An observation on college majors & grades

Anonymous
My daughter earned a 2.5 the first two years of colleges & a 3.3 the second two years to end up with a GPA around 2.90 when graduating. She started off as a Chemistry major, really struggled, switched to being an Economics major, and still only did okay and had really work hard for her grades. Fast forward two years since graduating, and she has a relatively well paying job as a financial analyst. She got shut out from elite firms because of her GPA (and probably some grad schools too), but one thing she recently told us is how how happy she is with majoring in Econ. A lot of her friends with great GPAs (3.7-3.9) that studied interesting topics such as Sociology and English are struggling now professionally post-grad. Many are underemployed or working jobs that only require associates degrees. As a parent, especially of a daughter, I would suggest now that sometimes classes that are difficult are worthwhile in the long run, and that earning the highest grades possible shouldn't be the goal. Just my unsolicited two cents as parents have kids going off to school soon.
Anonymous
Your judgement is misguided based on one data point with a very short duration post college. These things play out expectantly.
Anonymous
Do you mean "judgment"?
Anonymous
She’s lucky to have a job, no?

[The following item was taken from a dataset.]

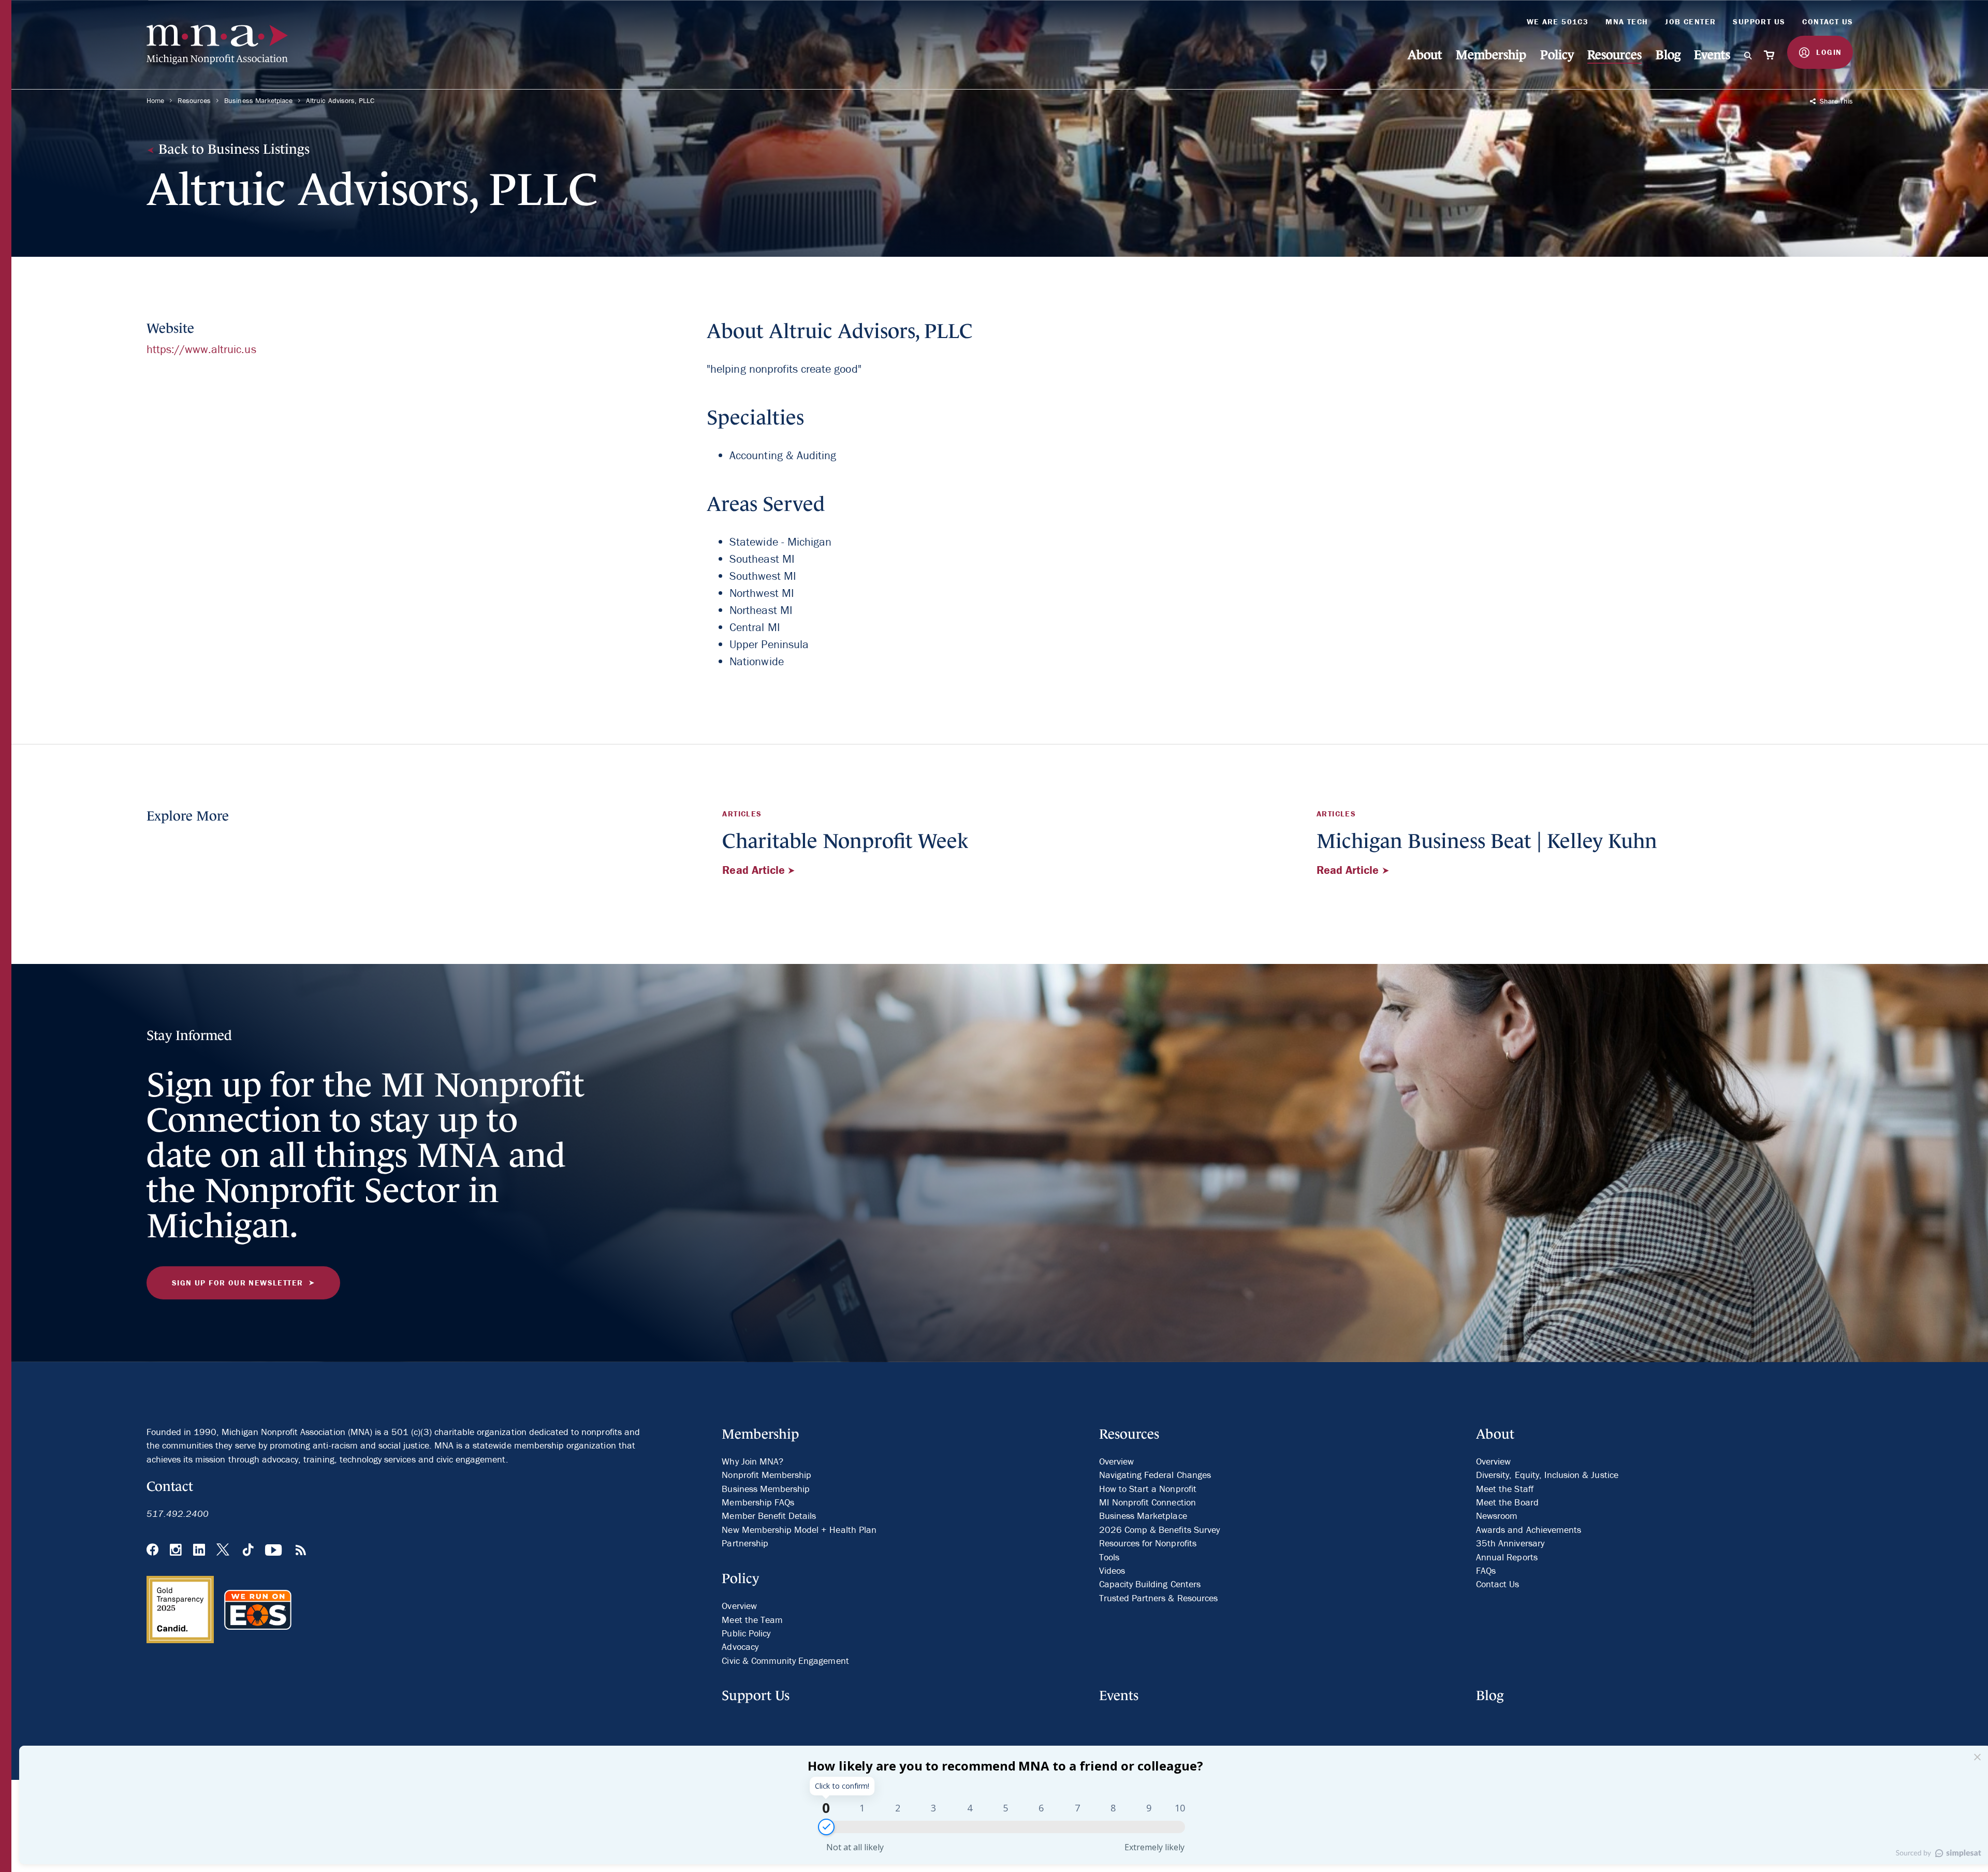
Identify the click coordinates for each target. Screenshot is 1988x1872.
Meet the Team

But if she does her job well, that’s good. School is not for everybody.
Anonymous
You know that "get good grades in easy major" and "get poor grades in a hard major" aren't the only two options, right...?
Anonymous
Sanskrit is a difficult major and has poor employment prospects. Business is easy and has good ones. Everyone finds their own balance of intellectual challenge and employability. Some miscalculate, others don't.
Anonymous
OP thank you for posting. There are some crabby patties here tonight. I agree with your point about more constructive majors, and how they’re likely better in the end, even if one could have gotten a 4.0 in basket weaving.
Anonymous
Wow! A lot of snarky, angry responses! Looks like these pps have college kids with easy majors.
Anonymous
I was your daughter and had a great career! Agree that grad school is more prevalent today and it will be harder to get into. But, not impossible. Especially once you have 5 years of work experience.
Anonymous
No way kids like op’s daughter can handle grad school.
Anonymous
I ended up going to an Econ- and quant-heavy grad program because I avoided those classes in college and needed better quant skills to advance after working for a few years. Good for your daughter OP for getting those already.
Anonymous
Anonymous wrote:No way kids like op’s daughter can handle grad school.

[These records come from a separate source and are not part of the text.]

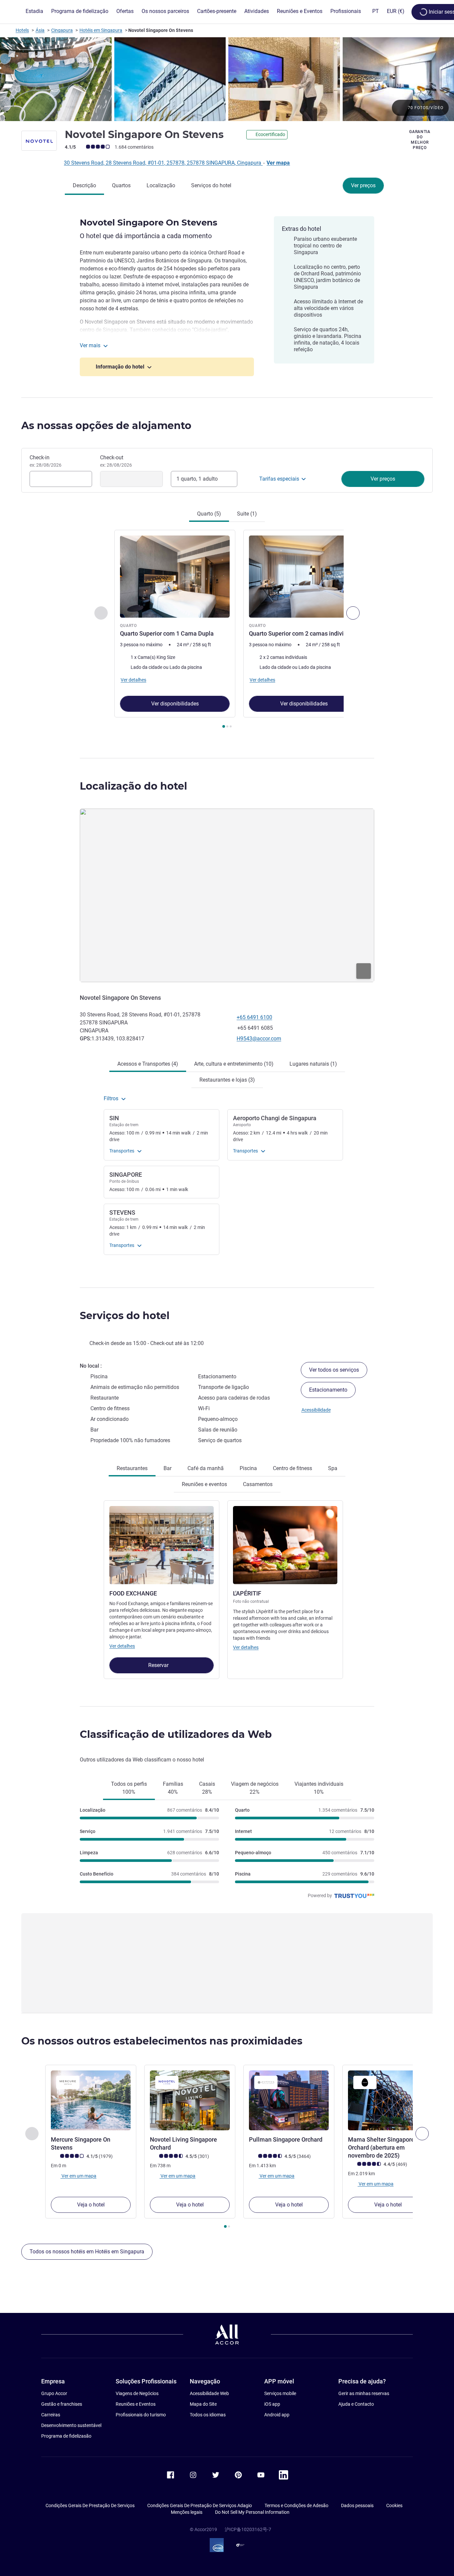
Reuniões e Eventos (136, 2404)
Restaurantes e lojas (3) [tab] (227, 1080)
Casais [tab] (207, 1788)
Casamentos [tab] (258, 1484)
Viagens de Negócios (137, 2393)
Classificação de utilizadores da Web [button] (176, 1734)
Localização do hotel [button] (133, 786)
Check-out (116, 461)
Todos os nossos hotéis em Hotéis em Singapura (87, 2251)
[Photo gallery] (227, 79)
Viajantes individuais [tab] (318, 1788)
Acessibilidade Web (209, 2393)
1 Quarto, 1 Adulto (197, 479)
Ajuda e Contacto (356, 2404)
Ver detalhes (122, 1646)
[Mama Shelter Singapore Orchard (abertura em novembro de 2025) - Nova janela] (388, 2100)
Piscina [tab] (248, 1468)
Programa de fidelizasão (66, 2436)
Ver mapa (278, 163)
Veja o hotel (91, 2204)
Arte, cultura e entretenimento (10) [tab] (234, 1064)
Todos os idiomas (208, 2414)
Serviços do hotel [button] (125, 1315)
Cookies (394, 2505)
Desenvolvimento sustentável (71, 2425)
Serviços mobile (280, 2393)
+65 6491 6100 (254, 1017)
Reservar (159, 1665)
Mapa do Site (203, 2404)
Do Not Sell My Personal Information (252, 2512)
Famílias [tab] (173, 1788)
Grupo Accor (54, 2393)
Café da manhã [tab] (205, 1468)
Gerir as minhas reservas (363, 2393)
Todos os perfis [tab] (129, 1788)
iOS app (272, 2404)
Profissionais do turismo (141, 2414)
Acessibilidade (316, 1410)
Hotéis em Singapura (100, 30)
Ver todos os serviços (334, 1370)
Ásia (40, 30)
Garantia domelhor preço (419, 139)
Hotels (22, 30)
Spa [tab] (332, 1468)
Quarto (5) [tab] (209, 514)
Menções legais (186, 2512)
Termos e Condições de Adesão (296, 2505)
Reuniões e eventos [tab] (204, 1484)
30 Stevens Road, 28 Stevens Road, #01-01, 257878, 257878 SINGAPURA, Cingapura (163, 163)
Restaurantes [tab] (132, 1468)
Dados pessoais (357, 2505)
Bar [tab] (167, 1468)
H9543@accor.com (259, 1038)
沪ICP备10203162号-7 (248, 2529)
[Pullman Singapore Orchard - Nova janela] (289, 2100)
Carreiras (50, 2414)
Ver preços (363, 185)
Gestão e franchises (61, 2404)
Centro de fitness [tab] (292, 1468)
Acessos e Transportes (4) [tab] (147, 1064)
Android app (276, 2414)
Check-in (45, 461)
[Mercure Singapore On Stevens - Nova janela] (91, 2100)
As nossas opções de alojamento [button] (106, 425)
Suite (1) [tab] (247, 514)
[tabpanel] (227, 630)
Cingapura (62, 30)
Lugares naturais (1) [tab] (313, 1064)
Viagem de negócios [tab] (255, 1788)
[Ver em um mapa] (227, 895)
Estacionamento (328, 1390)
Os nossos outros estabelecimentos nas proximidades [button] (161, 2041)
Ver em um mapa (78, 2176)
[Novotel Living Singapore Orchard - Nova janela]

You have a paragraph about Op’s Daughter and have no idea what she can and cannot handle.
And, she is not applying to grad school.
Anonymous
I was your daughter, OP, but instead of Econ I had a 2.9 in engineering. Years later, I have a great career, and even a Masters degree with a 3.9 gpa
There are only a very small handful of careers/paths where gpa matters all that much, despite what dcum will crow on about. And some majors are always in demand, even with less than perfect grades.
Anonymous
Thanks for this. My kid is in engineering with less than a 3.0 after freshman year. I was an elite student and my own prejudices make it hard for me to think there can still be success for him.

You should be proud of your daughter!
Anonymous
OP, you are Martin Luther nailing theses to the church door. Don't expect the DCUM college theocracy to just accept this.